Ce fléau, c’est donc l’herpèsvirus TeHV-3. Mettez-le en présence d’une cohorte de jeunes tortues et le résultat sera fatal pour 80 à 100% d’entre elles. Au départ, rien ne trahira leur infection. Au bout d’une période d’incubation d’une vingtaine de jours, les premiers symptômes apparaîtront. Ecoulement nasal, abattement, parfois des plaques blanchâtres dans la bouche. Des surinfections secondaires se manifestent. Puis le système nerveux central est touché, les empêchant de manger, de se déplacer. L’infection finit par affecter tous les organes, de la rate aux reins en passant par le cerveau. La mort devient inéluctable après une dizaine de jours. Celles qui parviennent à survivre deviennent des « porteuses asymptomatiques ». Sans crier gare, le virus les habitera toutes leur vie et se propagera aux tortues rencontrées.

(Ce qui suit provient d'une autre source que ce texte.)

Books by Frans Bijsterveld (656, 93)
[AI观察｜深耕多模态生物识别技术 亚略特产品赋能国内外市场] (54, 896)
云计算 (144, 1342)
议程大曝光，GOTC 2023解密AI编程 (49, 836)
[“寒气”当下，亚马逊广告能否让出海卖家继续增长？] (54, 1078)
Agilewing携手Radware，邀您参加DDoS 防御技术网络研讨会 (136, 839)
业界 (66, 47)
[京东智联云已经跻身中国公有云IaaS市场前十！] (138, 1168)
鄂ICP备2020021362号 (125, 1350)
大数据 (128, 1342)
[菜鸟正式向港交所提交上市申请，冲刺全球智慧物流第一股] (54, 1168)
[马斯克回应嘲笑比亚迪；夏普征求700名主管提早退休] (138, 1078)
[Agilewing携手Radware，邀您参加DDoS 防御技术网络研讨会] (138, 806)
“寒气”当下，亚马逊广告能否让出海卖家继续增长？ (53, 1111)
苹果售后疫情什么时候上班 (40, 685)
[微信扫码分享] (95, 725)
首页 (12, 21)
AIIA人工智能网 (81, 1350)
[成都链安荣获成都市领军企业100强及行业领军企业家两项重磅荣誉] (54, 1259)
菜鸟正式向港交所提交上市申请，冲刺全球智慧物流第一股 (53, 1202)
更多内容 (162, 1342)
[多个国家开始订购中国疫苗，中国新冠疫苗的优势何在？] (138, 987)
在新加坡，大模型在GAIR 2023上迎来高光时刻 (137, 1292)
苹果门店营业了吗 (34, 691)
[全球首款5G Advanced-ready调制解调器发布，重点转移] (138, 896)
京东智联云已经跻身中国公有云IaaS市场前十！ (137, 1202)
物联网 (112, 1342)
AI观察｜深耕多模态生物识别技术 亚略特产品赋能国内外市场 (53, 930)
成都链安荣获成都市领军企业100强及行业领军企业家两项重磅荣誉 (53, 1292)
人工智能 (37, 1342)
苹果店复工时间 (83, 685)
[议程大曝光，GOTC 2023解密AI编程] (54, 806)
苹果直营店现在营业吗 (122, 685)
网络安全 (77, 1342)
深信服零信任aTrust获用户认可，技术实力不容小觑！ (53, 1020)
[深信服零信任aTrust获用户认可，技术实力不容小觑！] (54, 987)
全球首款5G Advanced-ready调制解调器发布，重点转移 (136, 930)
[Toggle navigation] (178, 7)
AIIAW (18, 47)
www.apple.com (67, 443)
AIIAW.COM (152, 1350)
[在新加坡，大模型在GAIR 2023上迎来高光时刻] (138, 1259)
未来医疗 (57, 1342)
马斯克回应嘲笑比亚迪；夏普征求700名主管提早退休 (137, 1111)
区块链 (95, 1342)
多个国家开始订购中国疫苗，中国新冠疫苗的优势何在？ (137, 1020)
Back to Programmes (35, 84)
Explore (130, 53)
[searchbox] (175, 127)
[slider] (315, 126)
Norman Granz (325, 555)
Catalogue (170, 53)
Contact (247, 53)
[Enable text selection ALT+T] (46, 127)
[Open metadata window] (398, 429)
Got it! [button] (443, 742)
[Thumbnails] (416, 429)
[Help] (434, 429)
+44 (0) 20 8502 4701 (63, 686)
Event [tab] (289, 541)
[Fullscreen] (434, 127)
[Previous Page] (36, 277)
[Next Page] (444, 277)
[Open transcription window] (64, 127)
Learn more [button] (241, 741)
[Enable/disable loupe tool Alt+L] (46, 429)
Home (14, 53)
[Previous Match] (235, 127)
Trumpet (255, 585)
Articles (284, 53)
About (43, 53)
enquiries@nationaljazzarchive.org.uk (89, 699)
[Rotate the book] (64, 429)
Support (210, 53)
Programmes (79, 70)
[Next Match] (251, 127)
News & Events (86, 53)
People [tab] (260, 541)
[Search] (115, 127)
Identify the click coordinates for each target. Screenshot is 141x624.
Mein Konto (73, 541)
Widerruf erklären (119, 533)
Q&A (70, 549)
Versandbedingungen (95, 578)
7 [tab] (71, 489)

Quand collection rime avec propagation

Les premières descriptions de cette maladie dans la littérature scientifique remontent aux années 1980. Sa propagation s’est sans doute accélérée en même temps que les collections de ces reptiles terrestres vivant essentiellement dans le bassin méditerranéen. Les amateurs n’hésitent pas à débourser 200 à 250 euros pour une espèce classique, voire près de 1.500 euros pour certains spécimens. Voilà pour les tarifs pratiqués dans les filières officielles. Or il existe également un marché parallèle. D’insouciants touristes en achètent au coin d’une rue en vacances, lorsqu’ils n’en ramassent pas au bord de la route pour les ramener dans leur valise. Ignorant qu’elles sont infectées. Résultat, le virus voyage. Beaucoup plus vite que s’il s’était propagé naturellement. « Les gens l’ignorent souvent, mais pas mal d’espèces souffrent d’être devenues des animaux de collection, pointe Alain Vanderplasschen. Certaines maladies deviennent mondiales alors que si elles avaient évolué au rythme de la nature, cela aurait été bien plus lent et l’espèce aurait peut-être eu le temps de s’y adapter. Sans oublier que des espèces très différentes se rencontrent artificiellement. Tous ces mélanges dans les terrariums… Comme si on réunissait un caribou et un crocodile ! Il n’est pas impossible que ce qui se passe pour les tortues Testudo soit l’expression de la non-adaptation d’un virus à un nouvel hôte et donc les conséquences d’un transfert récent d’un virus d’une espèce animale à une autre ».

(1) Gandar F., Wilkie G., Gatherer D., Kerr K., Marlier D., Diez M., Marschang R., Mast J., Dewals B., Davison A., Vanderplasschen A., The genome of a tortoise herpesvirus (Testudinid Herpesvirus 3) has a novel structure and contains a large region that is not required for replication in vitro or virulence in vivo. Journal of Virology, 89, 22, october 2015.